Ernährungsempfehlungen:

Auf die Erarbeitung europäischer Ernährungsempfehlungen sollte verzichtet werden. Die Ernährungsgewohnheiten in den verschiedenen Mitgliedstaaten weichen erheblich voneinander ab. Nationale Besonderheiten müssen in diesem Bereich weiterhin respektiert werden. Angesichts der Aktivitäten auf europäischer Ebene, Ernährungsrichtlinien für die Bürger der EU aufzustellen, hat der Wissenschaftliche Beirat des BLL Thesen formuliert. Ernährungsempfehlungen müssen die kulturellen, geographischen, historischen und religiös begründeten Unterschiede in der Ernährungstradition sowie die geschmacklichen Präferenzen berücksichtigen und auf wissenschaftlich gesicherten Erkenntnissen beruhen.

Exporte in Drittländer:

Problematisch ist ein mögliches Exportverbot für nicht dem EG-Recht entsprechende Produkte in Staaten mit niedrigerem Schutzniveau.
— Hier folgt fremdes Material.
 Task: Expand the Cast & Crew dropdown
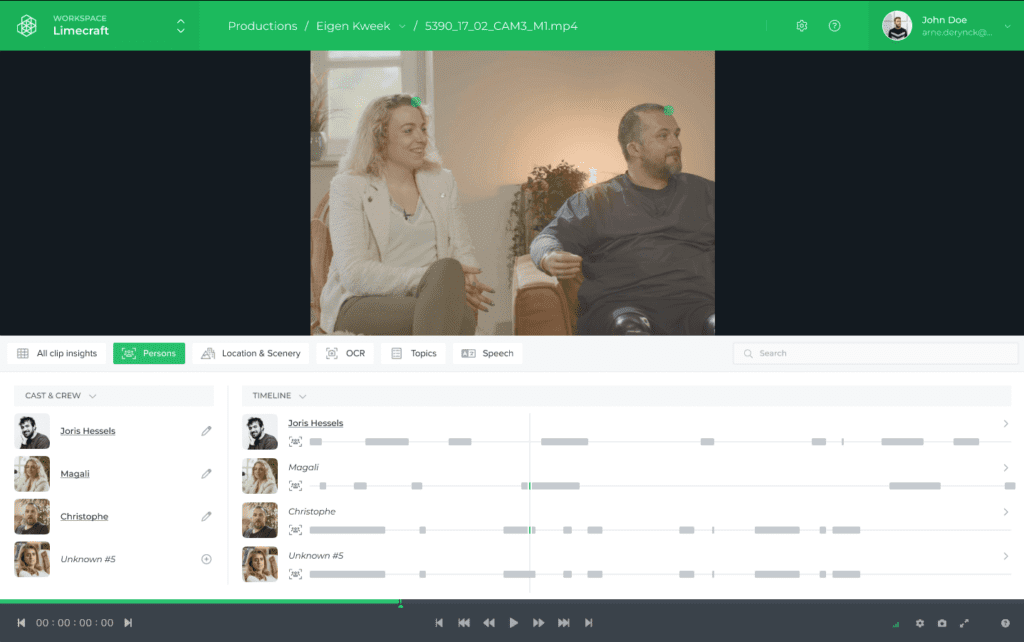[92, 396]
Derartige Anforderungen wären geeignet, gravierende Exporthemmnisse darzustellen und die Wettbewerbsfähigkeit der europäischen Lebensmittelwirtschaft erheblich zu beeinträchtigen. Auch müssen regionale Unterschiede berücksichtigt werden: So erfordern andere klimatische Bedingungen auch andere Konservierungsmethoden für Lebensmittel. Daher ist eine dem deutschen Recht entsprechende Regelung vorzuziehen, d.h. Produkte, die abweichende Anforderungen im Bestimmungsland erfüllen und diesen Anforderungen auch entsprechen, müssen auch exportierbar sein.